> [Material shown]:

Start of Block

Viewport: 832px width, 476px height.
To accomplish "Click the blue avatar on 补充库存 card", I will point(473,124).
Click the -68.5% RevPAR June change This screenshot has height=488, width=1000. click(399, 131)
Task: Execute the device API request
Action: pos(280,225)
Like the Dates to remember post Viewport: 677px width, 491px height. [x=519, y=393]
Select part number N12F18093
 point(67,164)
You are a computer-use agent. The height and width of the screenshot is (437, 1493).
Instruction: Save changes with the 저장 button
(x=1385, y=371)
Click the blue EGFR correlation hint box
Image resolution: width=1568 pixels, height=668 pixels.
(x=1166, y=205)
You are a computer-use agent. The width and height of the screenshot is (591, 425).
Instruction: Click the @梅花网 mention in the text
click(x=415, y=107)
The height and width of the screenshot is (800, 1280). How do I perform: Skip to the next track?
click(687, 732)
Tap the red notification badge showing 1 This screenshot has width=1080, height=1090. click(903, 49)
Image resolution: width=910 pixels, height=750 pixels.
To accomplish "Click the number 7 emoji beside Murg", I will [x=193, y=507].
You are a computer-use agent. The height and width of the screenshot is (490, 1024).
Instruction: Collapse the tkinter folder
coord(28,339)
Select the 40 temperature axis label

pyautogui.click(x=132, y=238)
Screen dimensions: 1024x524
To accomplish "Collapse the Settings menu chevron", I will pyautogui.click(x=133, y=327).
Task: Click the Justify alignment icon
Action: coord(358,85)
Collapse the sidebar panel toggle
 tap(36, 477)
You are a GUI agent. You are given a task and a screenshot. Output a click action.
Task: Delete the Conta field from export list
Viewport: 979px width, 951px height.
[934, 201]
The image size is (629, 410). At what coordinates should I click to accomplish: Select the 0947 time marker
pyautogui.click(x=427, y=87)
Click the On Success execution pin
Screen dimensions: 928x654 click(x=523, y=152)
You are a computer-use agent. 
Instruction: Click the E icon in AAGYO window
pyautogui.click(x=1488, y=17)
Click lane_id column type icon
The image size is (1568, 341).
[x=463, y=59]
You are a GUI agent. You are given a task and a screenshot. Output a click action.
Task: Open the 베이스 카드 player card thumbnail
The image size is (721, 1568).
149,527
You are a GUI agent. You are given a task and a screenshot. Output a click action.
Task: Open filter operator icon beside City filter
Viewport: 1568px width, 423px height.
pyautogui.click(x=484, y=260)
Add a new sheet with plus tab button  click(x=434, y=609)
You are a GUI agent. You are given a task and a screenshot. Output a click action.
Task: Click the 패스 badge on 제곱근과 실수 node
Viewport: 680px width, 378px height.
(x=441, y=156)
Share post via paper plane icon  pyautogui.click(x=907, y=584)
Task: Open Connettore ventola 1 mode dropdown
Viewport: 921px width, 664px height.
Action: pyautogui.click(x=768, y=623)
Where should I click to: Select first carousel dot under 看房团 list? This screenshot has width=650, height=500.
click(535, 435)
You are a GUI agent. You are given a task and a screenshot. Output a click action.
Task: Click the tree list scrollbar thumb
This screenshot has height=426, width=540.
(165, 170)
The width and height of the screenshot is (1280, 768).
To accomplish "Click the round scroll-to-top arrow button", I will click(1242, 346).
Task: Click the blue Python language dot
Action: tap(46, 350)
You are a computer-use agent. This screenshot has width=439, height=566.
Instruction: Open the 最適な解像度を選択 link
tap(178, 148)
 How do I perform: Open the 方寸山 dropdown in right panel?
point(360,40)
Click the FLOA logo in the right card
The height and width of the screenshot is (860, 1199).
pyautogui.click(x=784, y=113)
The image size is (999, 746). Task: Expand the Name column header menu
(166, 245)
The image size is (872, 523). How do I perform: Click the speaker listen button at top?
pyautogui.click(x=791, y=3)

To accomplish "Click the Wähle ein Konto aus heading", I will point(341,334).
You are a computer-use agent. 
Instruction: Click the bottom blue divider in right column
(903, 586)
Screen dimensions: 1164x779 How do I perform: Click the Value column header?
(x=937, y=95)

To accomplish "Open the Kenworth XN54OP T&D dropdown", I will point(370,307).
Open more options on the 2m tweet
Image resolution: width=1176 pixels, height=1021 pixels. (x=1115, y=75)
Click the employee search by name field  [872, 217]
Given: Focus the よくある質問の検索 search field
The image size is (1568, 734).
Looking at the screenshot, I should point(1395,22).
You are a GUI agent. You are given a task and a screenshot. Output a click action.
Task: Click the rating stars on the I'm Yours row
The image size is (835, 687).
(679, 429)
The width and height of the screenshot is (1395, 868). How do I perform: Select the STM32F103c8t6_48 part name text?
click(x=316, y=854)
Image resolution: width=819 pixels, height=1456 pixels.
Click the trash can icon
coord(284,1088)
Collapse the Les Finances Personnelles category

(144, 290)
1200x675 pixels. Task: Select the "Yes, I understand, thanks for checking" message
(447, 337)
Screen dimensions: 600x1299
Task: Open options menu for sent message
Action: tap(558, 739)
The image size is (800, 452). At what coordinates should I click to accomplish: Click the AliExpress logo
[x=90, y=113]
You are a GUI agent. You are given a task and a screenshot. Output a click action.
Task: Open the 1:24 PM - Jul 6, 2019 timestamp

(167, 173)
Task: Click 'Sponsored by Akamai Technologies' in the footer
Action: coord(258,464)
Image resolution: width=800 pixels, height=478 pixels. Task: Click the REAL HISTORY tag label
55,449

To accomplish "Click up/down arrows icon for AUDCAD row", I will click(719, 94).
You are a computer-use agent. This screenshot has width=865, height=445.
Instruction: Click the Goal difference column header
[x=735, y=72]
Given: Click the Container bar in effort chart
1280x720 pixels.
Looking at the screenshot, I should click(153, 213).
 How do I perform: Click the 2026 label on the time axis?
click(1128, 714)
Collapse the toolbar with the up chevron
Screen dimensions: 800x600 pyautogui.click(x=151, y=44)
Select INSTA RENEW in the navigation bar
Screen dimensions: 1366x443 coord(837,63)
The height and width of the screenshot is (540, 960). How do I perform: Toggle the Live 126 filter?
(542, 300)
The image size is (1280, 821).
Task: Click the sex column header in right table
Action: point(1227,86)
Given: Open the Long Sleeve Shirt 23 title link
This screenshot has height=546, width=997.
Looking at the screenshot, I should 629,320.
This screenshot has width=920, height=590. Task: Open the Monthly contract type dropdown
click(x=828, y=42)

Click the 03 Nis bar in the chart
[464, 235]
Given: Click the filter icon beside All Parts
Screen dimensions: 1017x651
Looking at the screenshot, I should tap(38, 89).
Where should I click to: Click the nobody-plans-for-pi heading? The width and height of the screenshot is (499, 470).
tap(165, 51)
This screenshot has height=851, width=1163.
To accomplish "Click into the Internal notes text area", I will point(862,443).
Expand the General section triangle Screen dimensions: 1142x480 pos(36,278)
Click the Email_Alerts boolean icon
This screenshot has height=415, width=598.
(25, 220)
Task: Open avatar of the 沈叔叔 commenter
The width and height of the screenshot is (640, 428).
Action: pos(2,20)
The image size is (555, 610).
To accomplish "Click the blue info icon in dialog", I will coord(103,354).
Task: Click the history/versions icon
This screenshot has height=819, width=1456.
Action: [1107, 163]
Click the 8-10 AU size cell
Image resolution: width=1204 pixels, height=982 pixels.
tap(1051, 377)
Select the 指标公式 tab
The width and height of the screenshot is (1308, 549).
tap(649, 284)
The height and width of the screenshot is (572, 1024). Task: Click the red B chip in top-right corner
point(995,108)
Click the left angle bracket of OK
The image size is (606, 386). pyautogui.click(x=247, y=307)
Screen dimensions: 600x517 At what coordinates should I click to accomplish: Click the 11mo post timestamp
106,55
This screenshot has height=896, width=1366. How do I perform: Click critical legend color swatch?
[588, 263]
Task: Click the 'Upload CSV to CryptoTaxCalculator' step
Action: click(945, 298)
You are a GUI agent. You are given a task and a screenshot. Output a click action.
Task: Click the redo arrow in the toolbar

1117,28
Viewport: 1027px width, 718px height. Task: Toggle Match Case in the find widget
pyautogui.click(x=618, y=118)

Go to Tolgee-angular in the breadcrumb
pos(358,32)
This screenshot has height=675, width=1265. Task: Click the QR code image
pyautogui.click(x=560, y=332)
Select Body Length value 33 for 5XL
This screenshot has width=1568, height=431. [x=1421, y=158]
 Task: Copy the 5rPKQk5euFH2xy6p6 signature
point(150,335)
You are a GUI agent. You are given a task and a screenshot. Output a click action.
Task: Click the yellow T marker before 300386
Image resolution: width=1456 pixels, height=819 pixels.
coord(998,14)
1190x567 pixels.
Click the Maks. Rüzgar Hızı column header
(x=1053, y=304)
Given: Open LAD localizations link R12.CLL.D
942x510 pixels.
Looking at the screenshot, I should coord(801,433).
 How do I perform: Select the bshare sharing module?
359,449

End of Block

> [Work instruction]: Copy out each line in the listing that has the word "badge".

> [Answer for this exercise]:
Tap the red notification badge showing 1 This screenshot has width=1080, height=1090. click(903, 49)
Task: Click the 패스 badge on 제곱근과 실수 node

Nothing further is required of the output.